We assume no obligation to update or supplement this opinion letter if any applicable laws change after the date of this opinion letter or if we become aware after the date of this opinion letter of any facts, whether existing before or arising after the date hereof, that might change the opinions expressed above. This opinion letter is limited to the matters expressly stated herein and no opinions are to be inferred or may be implied beyond the opinions expressly so stated. Without limiting the generality of the foregoing, we neither express nor imply any opinion regarding the contents of the Registration Statement or the Prospectus, other than as expressly stated herein with respect to the Securities.
This opinion letter is furnished in connection with the filing of the Registration Statement and may not be relied upon for any other purpose without our prior written consent in each instance. Further, no portion of this letter may be quoted, circulated or referred to in any other document for any other purpose without our prior written consent.

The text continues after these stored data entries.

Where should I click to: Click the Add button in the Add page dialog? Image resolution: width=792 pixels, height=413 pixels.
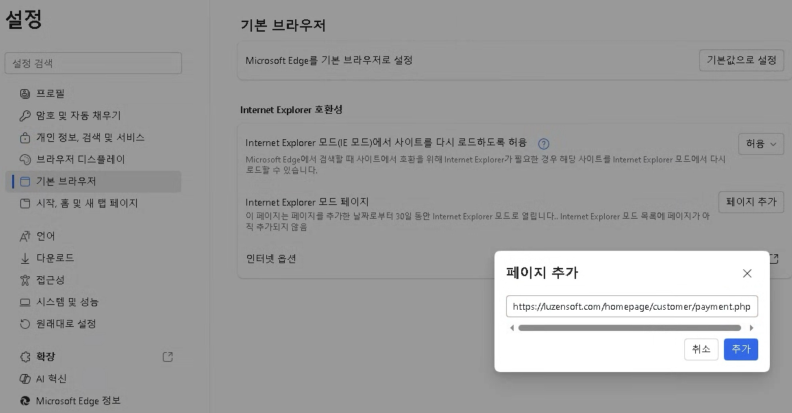coord(740,349)
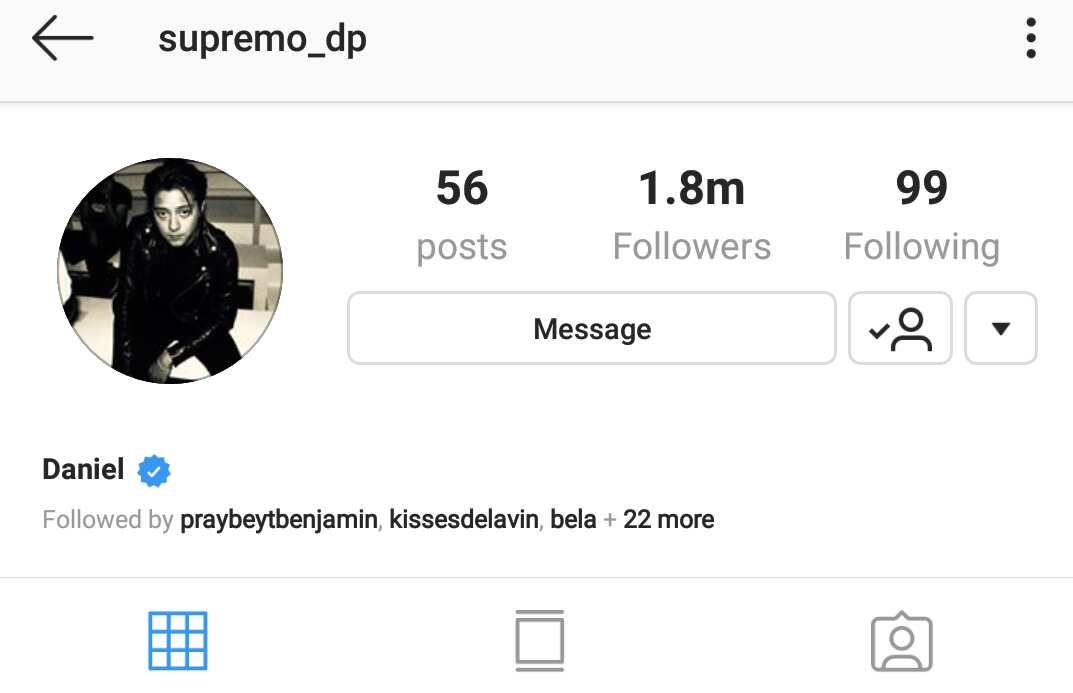This screenshot has height=693, width=1073.
Task: Open the 99 Following list
Action: (922, 215)

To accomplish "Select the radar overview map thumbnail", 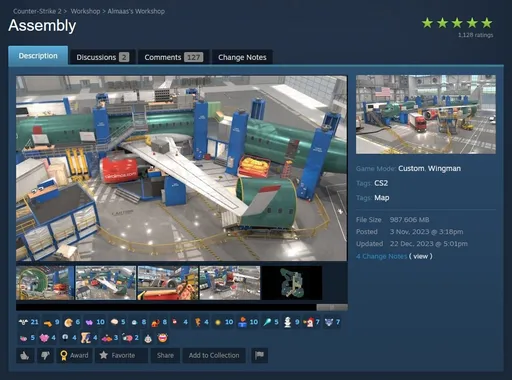I will click(292, 283).
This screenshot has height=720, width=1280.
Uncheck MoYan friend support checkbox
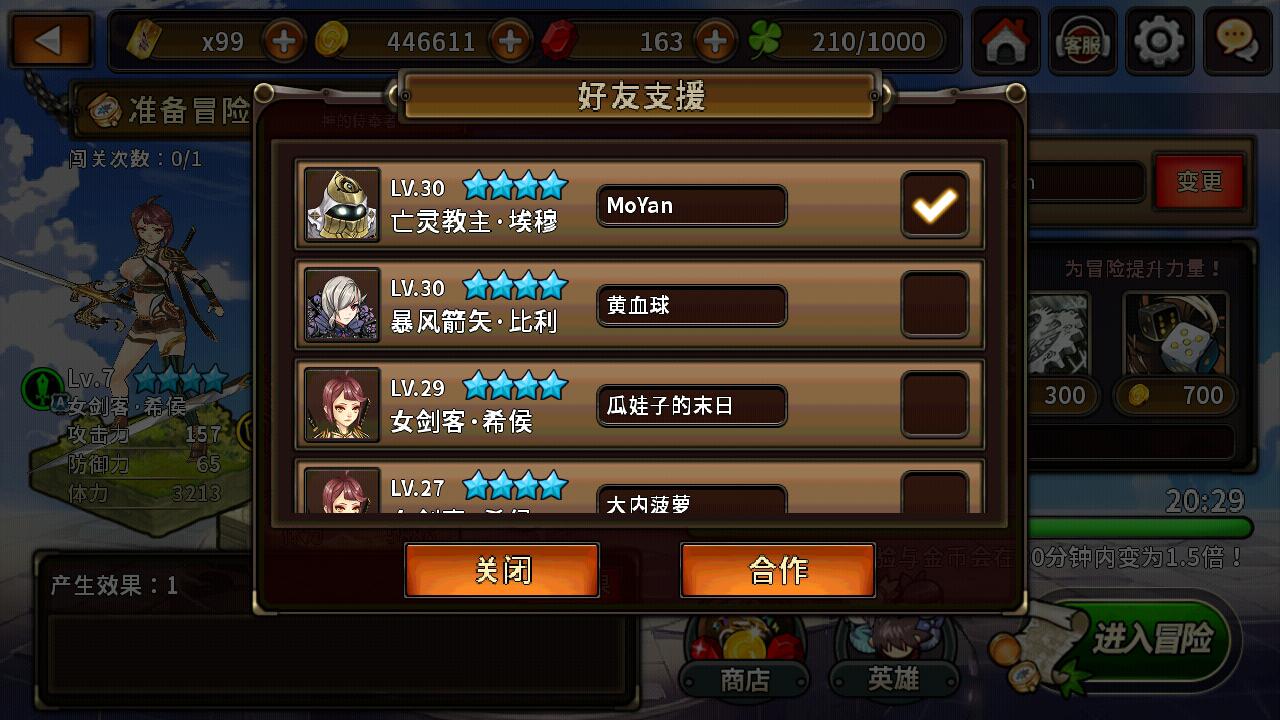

We hereby consent to the use of our name under the heading Legal Matters in the Registration Statement to be filed by the Company with the Commission. We further consent to your filing a copy of this opinion as Exhibit 5.1 to the Registration Statement. In giving such permission, we do not admit hereby that we come within the category of persons whose consent is required under Section 7 of the Securities Act, or the rules and regulations of the Commission thereunder.